▶ [Problem statement] The answer must be the full listing, reproduced without any change.

▶ [Records for the task]
──────────

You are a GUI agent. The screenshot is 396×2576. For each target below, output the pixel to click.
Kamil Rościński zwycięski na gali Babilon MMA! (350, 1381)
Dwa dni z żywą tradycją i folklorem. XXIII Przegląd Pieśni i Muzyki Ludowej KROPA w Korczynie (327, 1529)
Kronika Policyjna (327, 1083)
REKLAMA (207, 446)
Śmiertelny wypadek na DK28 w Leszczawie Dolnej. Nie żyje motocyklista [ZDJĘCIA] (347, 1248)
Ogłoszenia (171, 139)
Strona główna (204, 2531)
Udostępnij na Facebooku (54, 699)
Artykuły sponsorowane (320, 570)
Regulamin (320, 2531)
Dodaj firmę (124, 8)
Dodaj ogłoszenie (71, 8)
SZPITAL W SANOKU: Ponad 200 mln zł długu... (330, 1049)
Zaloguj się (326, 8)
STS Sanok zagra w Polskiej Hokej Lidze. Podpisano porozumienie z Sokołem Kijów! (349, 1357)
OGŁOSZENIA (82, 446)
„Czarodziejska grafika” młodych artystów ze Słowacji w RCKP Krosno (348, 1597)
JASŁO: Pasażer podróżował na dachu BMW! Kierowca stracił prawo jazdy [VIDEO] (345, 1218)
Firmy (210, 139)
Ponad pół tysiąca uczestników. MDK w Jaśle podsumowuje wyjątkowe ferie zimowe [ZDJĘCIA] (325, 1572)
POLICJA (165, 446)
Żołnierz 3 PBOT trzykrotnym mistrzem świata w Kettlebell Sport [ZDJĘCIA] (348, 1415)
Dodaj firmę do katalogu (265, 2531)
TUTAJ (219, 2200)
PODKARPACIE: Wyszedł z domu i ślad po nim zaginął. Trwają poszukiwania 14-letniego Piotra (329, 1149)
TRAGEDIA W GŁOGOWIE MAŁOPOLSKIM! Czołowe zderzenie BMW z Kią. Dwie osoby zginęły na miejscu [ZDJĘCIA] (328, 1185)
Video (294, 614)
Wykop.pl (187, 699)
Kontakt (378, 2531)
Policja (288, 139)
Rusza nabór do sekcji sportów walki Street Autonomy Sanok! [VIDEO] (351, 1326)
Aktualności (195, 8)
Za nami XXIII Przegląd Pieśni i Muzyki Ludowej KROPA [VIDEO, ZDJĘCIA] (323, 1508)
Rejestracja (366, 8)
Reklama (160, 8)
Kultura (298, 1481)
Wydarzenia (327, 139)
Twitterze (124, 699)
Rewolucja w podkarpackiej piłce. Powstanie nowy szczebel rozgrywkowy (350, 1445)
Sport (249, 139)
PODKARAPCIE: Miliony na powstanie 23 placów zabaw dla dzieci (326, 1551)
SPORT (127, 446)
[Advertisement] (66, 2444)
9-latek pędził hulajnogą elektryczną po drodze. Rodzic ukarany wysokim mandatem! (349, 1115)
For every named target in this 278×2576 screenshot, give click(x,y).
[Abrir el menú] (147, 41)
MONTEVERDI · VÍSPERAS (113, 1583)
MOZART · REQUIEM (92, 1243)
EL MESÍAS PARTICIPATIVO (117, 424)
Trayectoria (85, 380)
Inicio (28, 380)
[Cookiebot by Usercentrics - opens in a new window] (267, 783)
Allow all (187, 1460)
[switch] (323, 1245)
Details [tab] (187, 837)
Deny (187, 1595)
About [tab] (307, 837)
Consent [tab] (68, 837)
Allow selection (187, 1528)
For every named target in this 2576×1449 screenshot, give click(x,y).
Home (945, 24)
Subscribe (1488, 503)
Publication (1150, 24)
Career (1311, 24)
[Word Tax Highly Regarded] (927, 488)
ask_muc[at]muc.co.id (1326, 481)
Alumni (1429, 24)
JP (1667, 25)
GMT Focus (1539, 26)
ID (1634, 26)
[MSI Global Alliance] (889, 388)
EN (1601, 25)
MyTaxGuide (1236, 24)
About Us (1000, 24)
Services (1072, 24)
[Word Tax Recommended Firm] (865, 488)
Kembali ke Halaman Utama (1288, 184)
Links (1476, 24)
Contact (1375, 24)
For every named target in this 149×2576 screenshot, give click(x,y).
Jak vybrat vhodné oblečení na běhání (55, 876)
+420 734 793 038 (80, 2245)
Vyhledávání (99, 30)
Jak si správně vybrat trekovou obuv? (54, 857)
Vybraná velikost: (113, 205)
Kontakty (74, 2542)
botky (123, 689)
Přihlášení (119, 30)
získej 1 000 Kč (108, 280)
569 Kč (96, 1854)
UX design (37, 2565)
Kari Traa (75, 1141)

──────────

▶ [Result of the exercise]
You are a GUI agent. The screenshot is 396×2576. For each target below, output the pixel to click.
Kamil Rościński zwycięski na gali Babilon MMA! (350, 1381)
Dwa dni z żywą tradycją i folklorem. XXIII Przegląd Pieśni i Muzyki Ludowej KROPA w Korczynie (327, 1529)
Kronika Policyjna (327, 1083)
REKLAMA (207, 446)
Śmiertelny wypadek na DK28 w Leszczawie Dolnej. Nie żyje motocyklista [ZDJĘCIA] (347, 1248)
Ogłoszenia (171, 139)
Strona główna (204, 2531)
Udostępnij na Facebooku (54, 699)
Artykuły sponsorowane (320, 570)
Regulamin (320, 2531)
Dodaj firmę (124, 8)
Dodaj ogłoszenie (71, 8)
SZPITAL W SANOKU: Ponad 200 mln zł długu... (330, 1049)
Zaloguj się (326, 8)
STS Sanok zagra w Polskiej Hokej Lidze. Podpisano porozumienie z Sokołem Kijów! (349, 1357)
OGŁOSZENIA (82, 446)
„Czarodziejska grafika” młodych artystów ze Słowacji w RCKP Krosno (348, 1597)
JASŁO: Pasażer podróżował na dachu BMW! Kierowca stracił prawo jazdy [VIDEO] (345, 1218)
Firmy (210, 139)
Ponad pół tysiąca uczestników. MDK w Jaśle podsumowuje wyjątkowe ferie zimowe [ZDJĘCIA] (325, 1572)
POLICJA (165, 446)
Żołnierz 3 PBOT trzykrotnym mistrzem świata w Kettlebell Sport [ZDJĘCIA] (348, 1415)
Dodaj firmę do katalogu (265, 2531)
TUTAJ (219, 2200)
PODKARPACIE: Wyszedł z domu i ślad po nim zaginął. Trwają poszukiwania 14-letniego Piotra (329, 1149)
TRAGEDIA W GŁOGOWIE MAŁOPOLSKIM! Czołowe zderzenie BMW z Kią. Dwie osoby zginęły na miejscu [ZDJĘCIA] (328, 1185)
Video (294, 614)
Wykop.pl (187, 699)
Kontakt (378, 2531)
Policja (288, 139)
Rusza nabór do sekcji sportów walki Street Autonomy Sanok! [VIDEO] (351, 1326)
Aktualności (195, 8)
Za nami XXIII Przegląd Pieśni i Muzyki Ludowej KROPA [VIDEO, ZDJĘCIA] (323, 1508)
Rejestracja (366, 8)
Reklama (160, 8)
Kultura (298, 1481)
Wydarzenia (327, 139)
Twitterze (124, 699)
Rewolucja w podkarpackiej piłce. Powstanie nowy szczebel rozgrywkowy (350, 1445)
Sport (249, 139)
PODKARAPCIE: Miliony na powstanie 23 placów zabaw dla dzieci (326, 1551)
SPORT (127, 446)
[Advertisement] (66, 2444)
9-latek pędził hulajnogą elektryczną po drodze. Rodzic ukarany wysokim mandatem! (349, 1115)
For every named target in this 278×2576 screenshot, give click(x,y).
[Abrir el menú] (147, 41)
MONTEVERDI · VÍSPERAS (113, 1583)
MOZART · REQUIEM (92, 1243)
EL MESÍAS PARTICIPATIVO (117, 424)
Trayectoria (85, 380)
Inicio (28, 380)
[Cookiebot by Usercentrics - opens in a new window] (267, 783)
Allow all (187, 1460)
[switch] (323, 1245)
Details [tab] (187, 837)
Deny (187, 1595)
About [tab] (307, 837)
Consent [tab] (68, 837)
Allow selection (187, 1528)
For every named target in this 2576×1449 screenshot, give click(x,y).
Home (945, 24)
Subscribe (1488, 503)
Publication (1150, 24)
Career (1311, 24)
[Word Tax Highly Regarded] (927, 488)
ask_muc[at]muc.co.id (1326, 481)
Alumni (1429, 24)
JP (1667, 25)
GMT Focus (1539, 26)
ID (1634, 26)
[MSI Global Alliance] (889, 388)
EN (1601, 25)
MyTaxGuide (1236, 24)
About Us (1000, 24)
Services (1072, 24)
[Word Tax Recommended Firm] (865, 488)
Kembali ke Halaman Utama (1288, 184)
Links (1476, 24)
Contact (1375, 24)
For every named target in this 149×2576 screenshot, give click(x,y).
Jak vybrat vhodné oblečení na běhání (55, 876)
+420 734 793 038 (80, 2245)
Vyhledávání (99, 30)
Jak si správně vybrat trekovou obuv? (54, 857)
Vybraná velikost: (113, 205)
Kontakty (74, 2542)
botky (123, 689)
Přihlášení (119, 30)
získej 1 000 Kč (108, 280)
569 Kč (96, 1854)
UX design (37, 2565)
Kari Traa (75, 1141)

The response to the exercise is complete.